A film props maker in Angus has turned from creating superheroes to making lifesaving PPE for the frontline angels of the Covid-19 fight.

Former Royal Marine Steve Wild’s past creations have included a spectacular eight-foot tall wearable Iron Man outfit which wowed crowds during Arbroath’s 2016 Halloween.

Previous projects included a 2,000-piece cross made up of 1,500 hand-built figures of Christ and 500 human skulls in the base, Game of Thrones and Minecraft characters and even a metre-high My Little Pony.

His model-making skills have secure the sci-fi fan work with a variety of independent film companies, but Steve is now turning his talents away from the world of movie animation to the vital protective equipment for healthcare and other staff in the midst of the coronavirus pandemic.

He has now launched a Face Shields for Heroes crowdfunder to help him continue to supply the protective masks free of charge to health staff.

Steve’s move comes as Angus schools were among those praised for turning technical departments into 3D printing factories for much-need PPE.

Steve, from Inverkeilor, said: “I have decided to switch my build focus to the production and distribution of free PPE full face shields for frontline workers and healthcare facilities.

“This will involve the 3D printing of headbands and visor supports, a full face plastic shield will then be added and once disinfected the unit will be bagged and sealed before being distributed to those needing its protection.

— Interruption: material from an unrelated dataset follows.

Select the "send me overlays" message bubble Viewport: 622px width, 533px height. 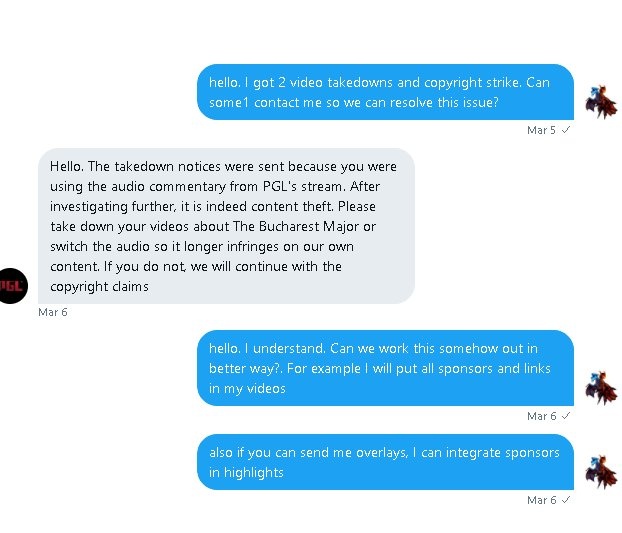click(x=385, y=462)
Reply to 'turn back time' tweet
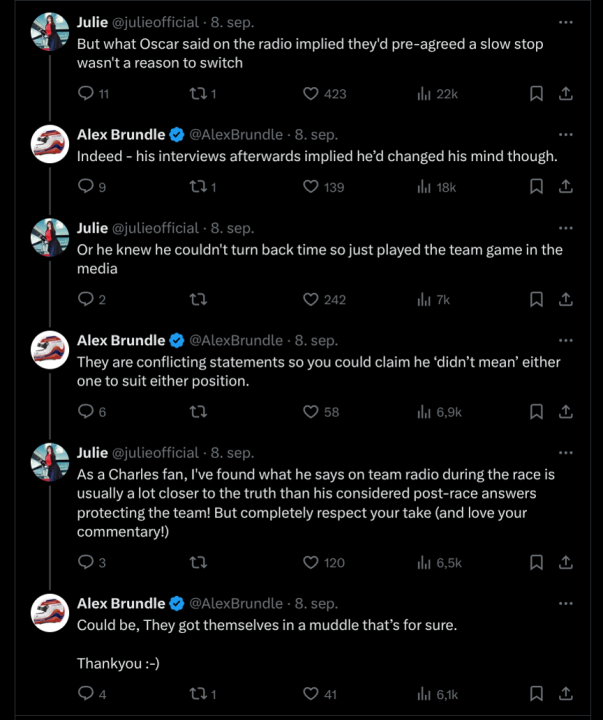Viewport: 603px width, 720px height. (x=86, y=299)
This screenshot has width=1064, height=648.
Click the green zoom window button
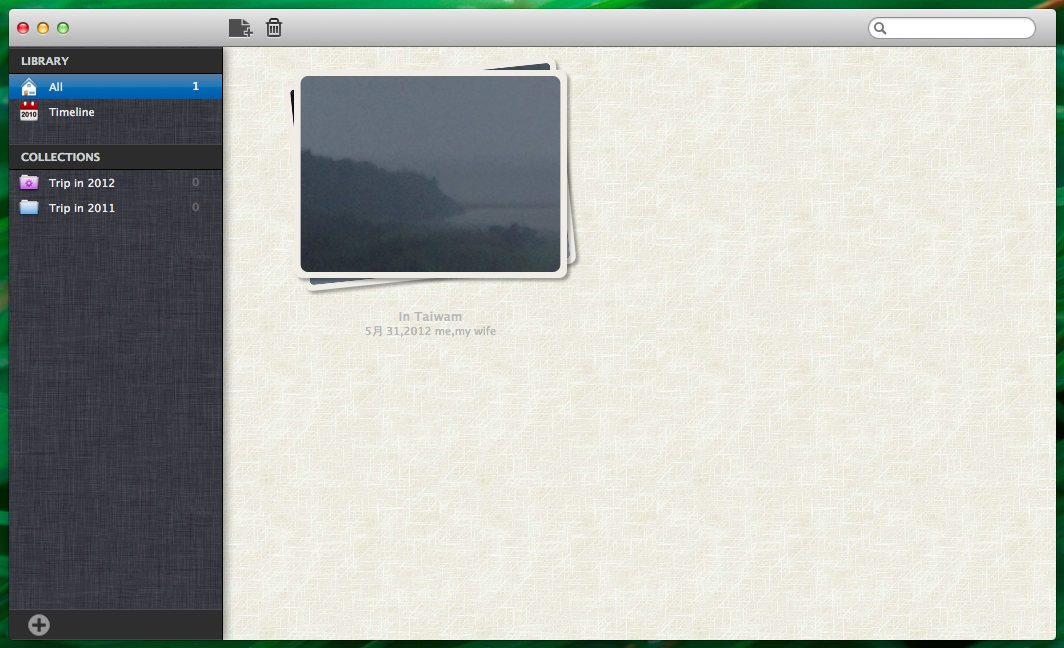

“I have the machines necessary for this task and a limited amount of resources for production which has already begun, but I need help to sustain production in the form of donations from the public to help protect the people that keep us safe so that they can continue to be there for those that will need their experience and skillsets in the future.

“I am currently exploring the possibility of supplying Ninewells and Arbroath Infirmary and discussing the changes, if any, required in print materials or design to make this happen. Until then I will continue to supply other local frontline keyworkers and facilities in the local area.”

Angus Council chiefs have also praised the immediate reaction of some school technical departments to the crisis, with 3D printers being used to boost PPE supplies, including Forfar Academy and Monifieth High School.